Przejdź do treści

Prokuratorska kasta przeciwko Polsce!

Źródło:

11 stycznia 2020 roku. W Warszawie w marszu tóg idą sędziowie ze Stowarzyszenia „Iustitia” oraz ich sympatycy. Mają poparcie polityków opozycji, a także KOD-u, Obywateli RP oraz Stowarzyszenia Prokuratorów „Lex Super Omnia”, na czele którego stoi Krzysztof Parchimowicz, wobec którego toczą się postępowania dyscyplinarne. Stowarzyszenie Parchimowicza to odpowiednik sędziowskiej nadzwyczajnej kasty w prokuraturze.

Spotkajmy się wszyscy ubrani w togi z symbolicznie zaklejonymi ustami 11 stycznia 2020 roku o godz. 15.00 w Warszawie, aby wyrazić sprzeciw wobec zamykania prawnikom ust, a także aby wyrazić nasz szacunek dla prawa krajowego i europejskiego!” – tak rozpoczyna się odezwa opublikowana na stronie Stowarzyszenia Prokuratorów „Lex Super Omnia”, które walczy z reformami wymiaru sprawiedliwości. 

Walkę przekuwa w czyn na marszu tóg, tak więc w togach pojawili się prokuratorzy z tego stowarzyszenia. Biorąc pod uwagę, kto w nim zasiada, takie zachowania nie powinny budzić zdziwienia. Są w nim prokuratorzy, którzy świetnie funkcjonowali za rządów PO-PSL. We władzach stowarzyszenia znaleźli się ludzie, którzy za czasów poprzedniej władzy zajmowali lukratywne stanowiska, które utracili w 2016 roku, gdy ministrem sprawiedliwości i prokuratorem generalnym został Zbigniew Ziobro. Honorowymi członkami stowarzyszenia są poprzedni prokuratorzy generalni: Andrzej Seremet, Włodzimierz Cimoszewicz i Aleksander Bentkowski.

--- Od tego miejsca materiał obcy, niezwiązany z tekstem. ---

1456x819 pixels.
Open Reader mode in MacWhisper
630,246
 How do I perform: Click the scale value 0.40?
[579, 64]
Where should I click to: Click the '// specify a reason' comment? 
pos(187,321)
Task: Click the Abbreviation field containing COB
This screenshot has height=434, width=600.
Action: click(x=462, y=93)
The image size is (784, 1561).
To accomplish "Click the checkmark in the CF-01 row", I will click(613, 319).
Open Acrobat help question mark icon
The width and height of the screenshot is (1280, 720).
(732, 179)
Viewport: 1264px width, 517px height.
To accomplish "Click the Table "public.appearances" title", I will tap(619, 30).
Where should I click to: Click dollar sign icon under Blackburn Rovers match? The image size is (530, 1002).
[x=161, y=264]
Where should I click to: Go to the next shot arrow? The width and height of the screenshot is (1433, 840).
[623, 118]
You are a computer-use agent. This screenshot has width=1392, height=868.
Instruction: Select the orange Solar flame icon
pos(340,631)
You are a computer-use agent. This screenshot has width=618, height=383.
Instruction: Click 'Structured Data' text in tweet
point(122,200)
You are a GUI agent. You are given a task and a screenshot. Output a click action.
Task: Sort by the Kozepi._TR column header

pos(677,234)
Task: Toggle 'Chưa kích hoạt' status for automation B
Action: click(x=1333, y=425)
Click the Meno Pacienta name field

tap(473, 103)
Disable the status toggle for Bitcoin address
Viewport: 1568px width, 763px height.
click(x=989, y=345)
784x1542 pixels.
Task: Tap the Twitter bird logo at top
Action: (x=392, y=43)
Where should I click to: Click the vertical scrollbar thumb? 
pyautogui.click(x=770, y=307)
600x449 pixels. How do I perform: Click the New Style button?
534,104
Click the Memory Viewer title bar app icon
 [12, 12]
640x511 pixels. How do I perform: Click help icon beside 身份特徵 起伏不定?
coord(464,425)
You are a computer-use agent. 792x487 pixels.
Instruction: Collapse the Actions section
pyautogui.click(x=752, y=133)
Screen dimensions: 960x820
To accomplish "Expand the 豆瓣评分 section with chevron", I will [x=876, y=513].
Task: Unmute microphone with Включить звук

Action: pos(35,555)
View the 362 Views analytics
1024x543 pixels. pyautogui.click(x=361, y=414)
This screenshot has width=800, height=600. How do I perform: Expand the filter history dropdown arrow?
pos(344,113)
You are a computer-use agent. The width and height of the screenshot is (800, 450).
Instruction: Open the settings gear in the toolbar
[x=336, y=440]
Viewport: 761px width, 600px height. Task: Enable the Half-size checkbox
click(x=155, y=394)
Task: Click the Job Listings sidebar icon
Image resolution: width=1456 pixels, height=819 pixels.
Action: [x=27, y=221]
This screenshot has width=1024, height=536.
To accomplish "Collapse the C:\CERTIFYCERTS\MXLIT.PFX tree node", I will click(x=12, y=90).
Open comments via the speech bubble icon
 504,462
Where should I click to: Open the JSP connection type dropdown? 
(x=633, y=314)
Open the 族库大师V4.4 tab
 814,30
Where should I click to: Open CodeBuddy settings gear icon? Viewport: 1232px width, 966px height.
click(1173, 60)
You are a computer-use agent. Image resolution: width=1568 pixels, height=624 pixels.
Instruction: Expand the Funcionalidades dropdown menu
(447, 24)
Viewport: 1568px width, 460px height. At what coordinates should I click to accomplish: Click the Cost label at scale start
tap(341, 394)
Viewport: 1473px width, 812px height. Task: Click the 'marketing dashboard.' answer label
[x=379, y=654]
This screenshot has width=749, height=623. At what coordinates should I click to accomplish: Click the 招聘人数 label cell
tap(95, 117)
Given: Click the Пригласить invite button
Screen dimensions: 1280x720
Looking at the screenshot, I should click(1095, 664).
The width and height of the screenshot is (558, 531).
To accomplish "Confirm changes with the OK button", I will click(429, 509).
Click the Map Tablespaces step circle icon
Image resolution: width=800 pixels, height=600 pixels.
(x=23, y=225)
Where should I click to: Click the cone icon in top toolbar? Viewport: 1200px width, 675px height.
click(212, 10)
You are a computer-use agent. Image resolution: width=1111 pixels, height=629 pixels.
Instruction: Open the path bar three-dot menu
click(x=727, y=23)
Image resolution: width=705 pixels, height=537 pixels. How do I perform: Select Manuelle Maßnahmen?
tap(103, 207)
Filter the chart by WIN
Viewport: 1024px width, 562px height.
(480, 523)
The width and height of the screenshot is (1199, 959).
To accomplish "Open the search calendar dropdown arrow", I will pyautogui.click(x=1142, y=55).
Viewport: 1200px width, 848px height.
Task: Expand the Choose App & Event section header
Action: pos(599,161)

Prokurator Krzysztof Parchimowicz [szef stowarzyszenia – przyp. red.] nie należy do orłów Temidy: wystarczy przypomnieć, że gdy rejestrowano statut stowarzyszenia „Lex Super Omnia”, sąd aż trzykrotnie go odrzucał, gdyż nie spełniał wymogów ustawy „Prawo o stowarzyszeniach” – mówi Cezary Gmyz, dziennikarz śledczy, obecnie korespondent TVP w Niemczech.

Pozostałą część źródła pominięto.